I wanted to add the ability to do ‘fuzzy’ searches to my rails app (without having to resort to stronger solutions like solr or sphinx). This is more than a simple ‘like’ clause, as you want to be able to match on things that sound similar, or are otherwise ‘very close’.
I came across this blog post
http://unirec.blogspot.com/2007/12/live-fuzzy-search-using-n-grams-in.html
which took me to https://github.com/bmaland/no_fuzz which doesn’t seem to work with rails 3. After looking at the branches of the plugin, I managed to get the plugin installed and running with my users table.

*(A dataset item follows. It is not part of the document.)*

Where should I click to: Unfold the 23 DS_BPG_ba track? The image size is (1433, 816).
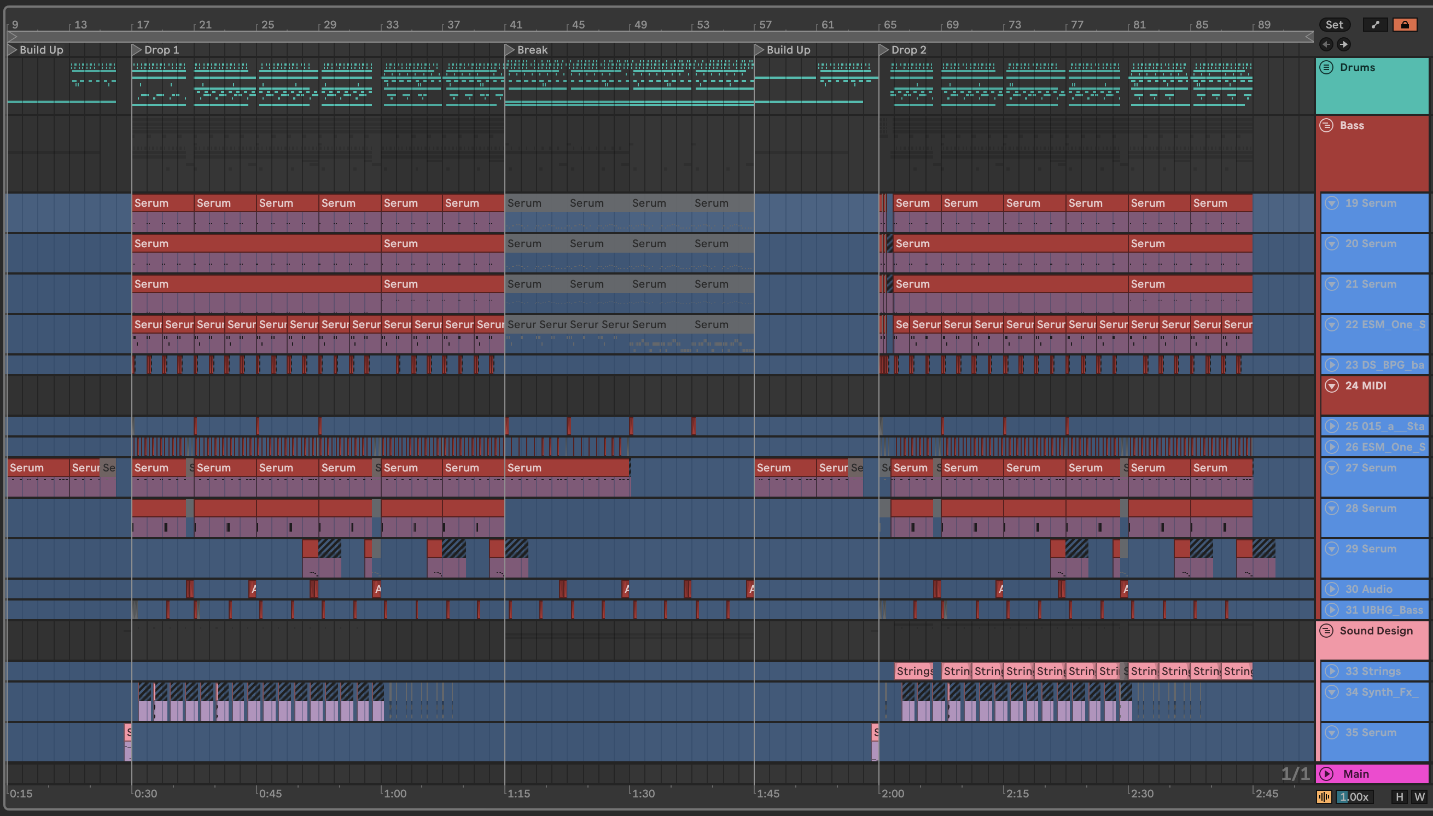click(x=1332, y=365)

in your rails app directory
Pull the plugin
rails plugin install git://github.com/beno/no_fuzz.git
rails generate no_fuzz User
Then we need to actually create the table to hold our trigrams
rake db:migrate
Now we need to tell our model to populate the trigrams when it’s created, and I added a simple wrapper method for doing the fuzzy searches
class User < ActiveRecord::Base
include NoFuzz
fuzzy :username
def initialize
super
User.populate_trigram_index
end
#this returns an array of User objects
def self.fuzzy_search(search_term)
results = User.fuzzy_find(search_term, 10)
end
#this returns an active relation object
def self.search(search_term)
if search
where('username LIKE ?', "%#{search_term}%")
else
scoped
end
end
Now we can use both search methods for our data as shown here
User.fuzzy_find("ma", 10) returns an array of records
User.search("Mat") returns an active record relation
Edit. I wasn’t fully happy with the previous solution, since it wouldn’t play well with the sorting and pagination code that I use elsewhere. So, I ‘fixed’ the no_fuzz plugin to play nice with the rest of the app.
I edited the no_fuzz.rb file to modify the the fuzzy_find method to the following.

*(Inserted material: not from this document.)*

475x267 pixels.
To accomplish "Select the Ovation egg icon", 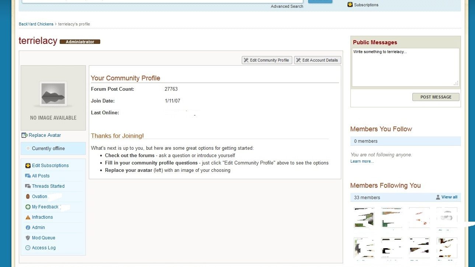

def get_fuzzy_matches(word, limit = 0)
word = " #{word} "
trigram_list = (0..word.length-3).collect { |idx| word[idx,3] }
trigrams = @fuzzy_trigram_model.where(["tg IN (?)", trigram_list])
trigrams = trigrams.group(@fuzzy_ref_id)
trigrams = trigrams.order('SUM(score) DESC')
trigrams = trigrams.includes(belongs_to_association)
trigrams = trigrams.limit(limit) if limit > 0
trigrams
end
#this just returns the ids for the records that match
def fuzzy_find_ids(word, limit = 0)
trigrams = get_fuzzy_matches(word, limit)
trigrams.all.collect do |trigram|
trigram[belongs_to_association + '_id']
end
end
#this returns the actual records that match.
def fuzzy_find(word, limit = 0)
trigrams = get_fuzzy_matches(word, limit)
trigrams.all.collect do |trigram|
trigram.send(belongs_to_association)
end
end
Then I modified my user model to the following
#this returns an array of User objects
def self.fuzzy_search(search)
results = User.fuzzy_find(search, 10)
end
#this returns an active relation object
def self.search(search)
if search
user_ids = User.fuzzy_find(search, 10)
where(["id IN (?)", user_ids])
else
scoped
end
end
Finally, in my controller I was able start using this thusly (I’m using Kaminari for my pagination)
@users = User.search(params[:search]).page(params[:page]).per(10)
Now that the code plays nice with AR, I was able to use it in my ajax’ified search box, so it provides lookahead suggestions as a user is typing (using jquery of course). It also integrates with the dynamic table view I have, to update the tables results based on what’s being searched for.
It should be noted that this has the side effect of possibly having your specified ordering override the ordering returned by no_fuzz, but if you’re only returning a small number of possible matches then it’s not a very big deal.